Where Clustering works?

The Helm chart provided by Neo4j for their Enterprise edition works well. We were able to successfully establish clustering. See the link for reference: Neo4j Kubernetes Quickstart

Scenarios Where Clustering Did Not Work?

Scenario 1: Running the Helm Chart Using Neo4j Community Image with Dozerdb Plugin Image

We deployed the Neo4j Community and added the graphstack/dozerdb:5.16.0.0-alpha.1 image to the Helm chart as a “CustomImage”. We received the error that clustering will only work in the Neo4j Enterprise version.

Scenario 2: Using StatefulSet Replicas for Clustering

We followed the suggestion mentioned in the link below: Neo4j Helm Charts Issue #207

In this scenario, we added the graphstack/dozerdb:5.16.0.0-alpha.1 image to the Helm chart as a “CustomImage” and set the following variables:

edition: "enterprise" 
acceptLicenseAgreement: "yes" 
minimumClusterSize: 3 

We created a database named “try1” and created three replicas of the StatefulSet as “neo4j-helm1-0”, “neo4j-helm1-1”, and “neo4j-helm1-2”.

abcd@abcd:~/helm-charts$ kubectl exec -it neo4j-helm1-0 -- bash  
neo4j@neo4j-helm1-0:~$ cd data/databases/ 
neo4j@neo4j-helm1-0:~/data/databases$ ls 
neo4j  store_lock  system  try1 
neo4j@neo4j-helm1-0:~/data/databases$ exit 
exit 
abcd@abcd:~/helm-charts$ kubectl exec -it neo4j-helm1-1 -- bash  
neo4j@neo4j-helm1-1:~$ cd data/databases/ 
neo4j@neo4j-helm1-1:~/data/databases$ ls 
neo4j  store_lock  system 
neo4j@neo4j-helm1-1:~/data/databases$  
exit 
abcd@abcd:~/helm-charts$ kubectl exec -it neo4j-helm1-2 -- bash  
neo4j@neo4j-helm1-2:~$ cd data/databases/ 
neo4j@neo4j-helm1-2:~/data/databases$ ls 
neo4j  store_lock  system 
neo4j@neo4j-helm1-2:~/data/databases$  
exit

With the above configuration, we created three replicas, but they were unable to communicate with each other.
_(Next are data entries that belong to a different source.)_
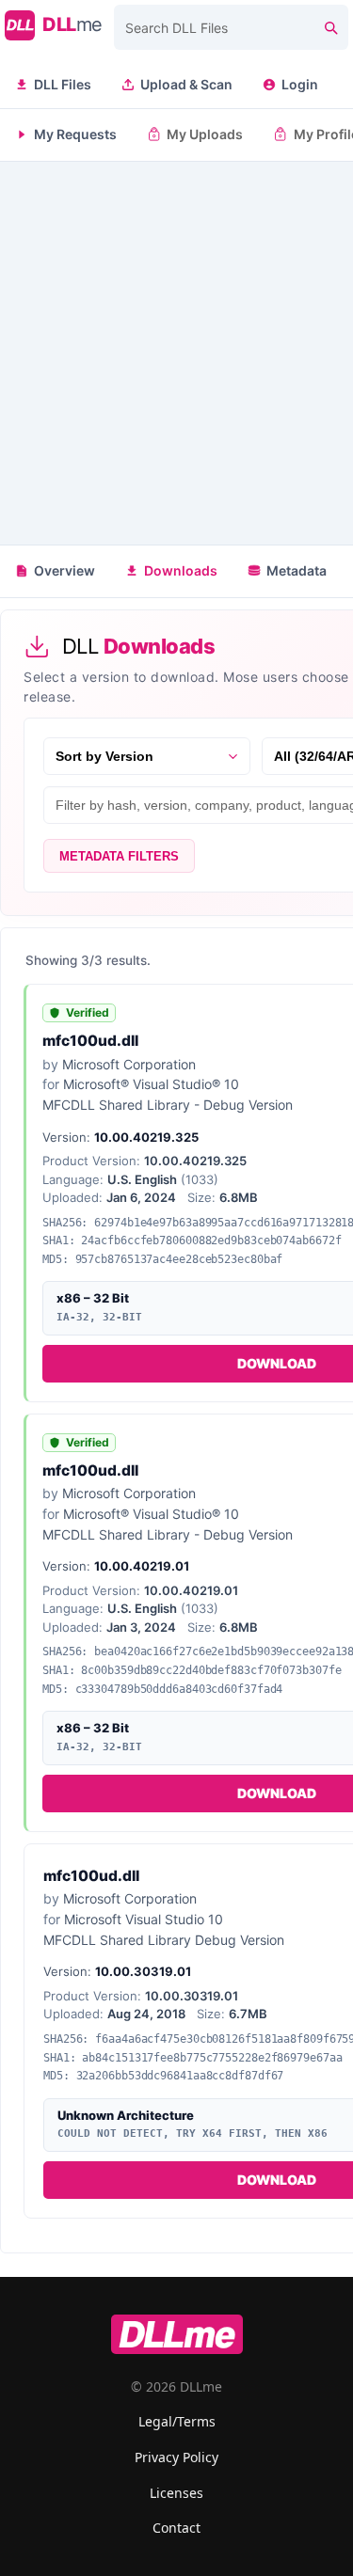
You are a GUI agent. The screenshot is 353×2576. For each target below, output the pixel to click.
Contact (176, 2527)
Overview (64, 570)
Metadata (296, 570)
The log results below demonstrate that data created in one replica server is not being reflected in the other two replica servers.

abcd@abcd:~/helm-charts$ kubectl exec -it neo4j-helm-0 -- bash 
neo4j@neo4j-helm-0:~$ cypher-shell -u neo4j -p xxxx 
Connected to Neo4j using Bolt protocol version 5.4 at neo4j://localhost:7687 as user neo4j. 
Type :help for a list of available commands or :exit to exit the shell. 
Note that Cypher queries must end with a semicolon. 
neo4j@neo4j> MATCH (n) RETURN count(n); 
+----------+ 
| count(n) | 
+----------+ 
| 171      | 
+----------+ 

1 row 
ready to start consuming query after 16 ms, results consumed after another 1 ms 
neo4j@neo4j>  

Bye! 
neo4j@neo4j-helm-0:~$  
exit 
abcd@abcd:~/helm-charts$ kubectl exec -it neo4j-helm-1 -- bash 
neo4j@neo4j-helm-1:~$ cypher-shell -u neo4j -p xxxx 
Connected to Neo4j using Bolt protocol version 5.4 at neo4j://localhost:7687 as user neo4j. 
Type :help for a list of available commands or :exit to exit the shell. 
Note that Cypher queries must end with a semicolon. 
neo4j@neo4j> MATCH (n) RETURN count(n); 
+----------+ 
| count(n) | 
+----------+ 
| 0        | 
+----------+ 

1 row 
ready to start consuming query after 34 ms, results consumed after another 0 ms 
neo4j@neo4j>  

Bye! 
neo4j@neo4j-helm-1:~$  
exit 
abcd@abcd:~/helm-charts$ kubectl exec -it neo4j-helm-2 -- bash 
neo4j@neo4j-helm-2:~$ cypher-shell -u neo4j -p xxxx 
Connected to Neo4j using Bolt protocol version 5.4 at neo4j://localhost:7687 as user neo4j. 
Type :help for a list of available commands or :exit to exit the shell. 
Note that Cypher queries must end with a semicolon. 
neo4j@neo4j> MATCH (n) RETURN count(n); 
+----------+ 
| count(n) | 
+----------+ 
| 0        | 
+----------+ 

1 row 
ready to start consuming query after 25 ms, results consumed after another 1 ms 
neo4j@neo4j>  

Bye! 
neo4j@neo4j-helm-2:~$  
exit 
abcd@abcd:~/helm-charts$ 

Scenario 3: Installation of 3 Helm Charts with Dozerdb-Plugin Image

We deployed 3 Helm charts following the instructions in the Neo4j documentation. In this scenario, we did not use "Neo4j Enterprise or Community" images. Instead, we only added the graphstack/dozerdb:5.16.0.0-alpha.1 image to the Helm chart as a "CustomImage" and set the following variables:

edition: "enterprise" 
acceptLicenseAgreement: "yes" 
minimumClusterSize: 3 

We encountered the same result as in scenario 2 above.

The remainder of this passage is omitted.